> [Texto em estudo]:
........
Todo mundo já exagerou em uma refeição e se sentiu cheio e desconfortável depois. A compulsão alimentar é mais do que isso, se referindo a um transtorno contínuo que pode ter sérias consequências. "O sintoma mais significativo é a sensação de não conseguir parar de comer, além da periodicidade [...] O problema surge quando os episódios de hiperfagia (consumir um volume muito grande de alimento) ocorrem com muita frequência. Nesse caso, é preciso estar alerta", afirma Paola Altheia.
Porém, esse diagnóstico pode ser complicado, principalmente porque vivemos em uma cultura que valoriza o emagrecimento e a dieta, colocando-os como sinônimo de saúde - o que está longe de ser verdade. Assim, qualquer pessoa que fuja de uma restrição alimentar tende a ser vista como uma comedora compulsiva, entretanto, o transtorno é bem mais complexo.
"A compulsão envolve a ingestão de uma quantidade descomunal de comida em um intervalo relativamente curto. As pessoas que têm compulsão sofrem grande desconforto após os episódios. O que acontece é que estamos em uma cultura que exalta a restrição e comportamento restritivo acaba sendo visto como algo normal. [...] Dessa forma, qualquer migalha a mais do que o esperado acaba sendo interpretado como compulsão. As pessoas acham que estão 'compulsivas' porque comeram um pão ou um doce. Não é assim que funciona", explica a profissional.
O transtorno da compulsão tem raízes emocionais consideráveis, podendo vir acompanhada de problemas de ansiedade e até mesmo outros transtornos alimentares - como bulimia, por exemplo. "A compulsão pode ter origens profundamente emocionais, pois são pessoas que têm crenças, pensamentos e sentimentos inadequados a respeito da alimentação. Muita gente aprende a regular o humor, se acalmar, comer por 'merecimento' e até buscar entorpecimento através da grande ingestão de certos alimentos - principalmente os gordurosos, muito doces ou muito salgados", afirma Paola Altheia.
Por isso, é comum ouvir que pessoas diagnosticadas com o transtorno comem como uma válvula de escape para um estresse grande ou para tentar preencher algum vazio emocional. Entretanto, o rápido conforto ocasionado pela comida é substituído por uma grande sensação de culpa - colocando a pessoa em um ciclo muito perigoso.
........
> [Dados brutos]:
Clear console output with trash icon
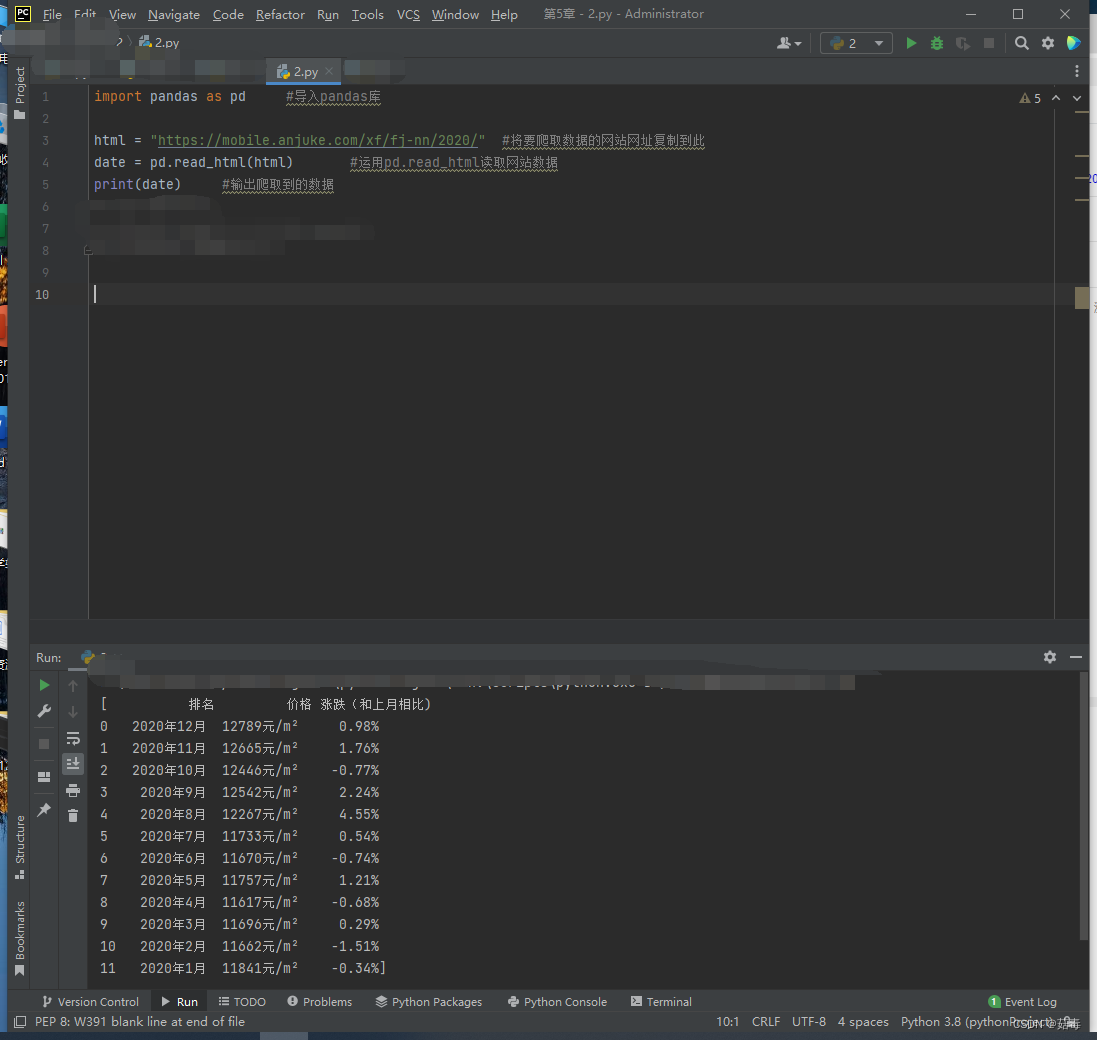1097x1040 pixels. coord(73,816)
........
> [Requisitos das tarefas]:
- a) Qual é o sintoma mais significativo da compulsão alimentar, segundo o texto sobre esse transtorno?
- b) Continue o texto sobre compulsão alimentar a partir da última frase apresentada.

> [Resultados]:
- a) A sensação de não conseguir parar de comer, além da periodicidade.

- b)
Além disso, o próprio hábito de viver em dietas restritivas é uma das causas para episódios de compulsão alimentar. "É um transtorno bastante comum entre pessoas que fazem ou fizeram dietas de forma crônica. A dinâmica, que oscila entre privação e exagero, pode levar a um quadro cíclico de compulsão", diz a nutricionista.
Reconhecidos os sintomas e a seriedade do transtorno, é preciso pensar no próximo passo: como tratá-lo? Vale começar dizendo que dietas e comentários como "é só fechar a boca" são muito prejudiciais, como explica Paola Altheia. "Lamentavelmente muitas pessoas ainda acham que compulsão alimentar se trata com dieta, inclusive profissionais de saúde. Isso é um verdadeiro tiro no pé. A prática de dietas restritivas literalmente alimenta o transtorno. E quanto mais angustiante for a dieta, pior será a compulsão. Deixar as dietas é uma lei para quem deseja tratar o transtorno. É o primeiro passo para organizar as coisas", aponta a nutricionista.
Por outro lado, se você conhece alguém que pode estar enfrentando esse problema, a primeira dica é ser empático e compreender o funcionamento do transtorno. "Na compulsão, a pessoa pode conhecer tudo o que deve fazer para melhorar, mas mesmo assim não conseguir mudar. Qualquer pessoa compulsiva sabe que precisaria 'fechar a boca', mas o transtorno envolve questões físicas, mentais, psicológicas e emocionais. O quadro é bem mais complexo do que se imagina", informa Paola.
Portanto, o tratamento deve vir com apoio profissional. Se a pessoa notar esses sintomas, é importante buscar ajuda de médicos psiquiatras, psicólogos e nutricionistas que tenham domínio da área. Existem várias soluções e formas de trabalhar o transtorno, por isso, vale lembrar que você não está sozinhe e que há solução para isso!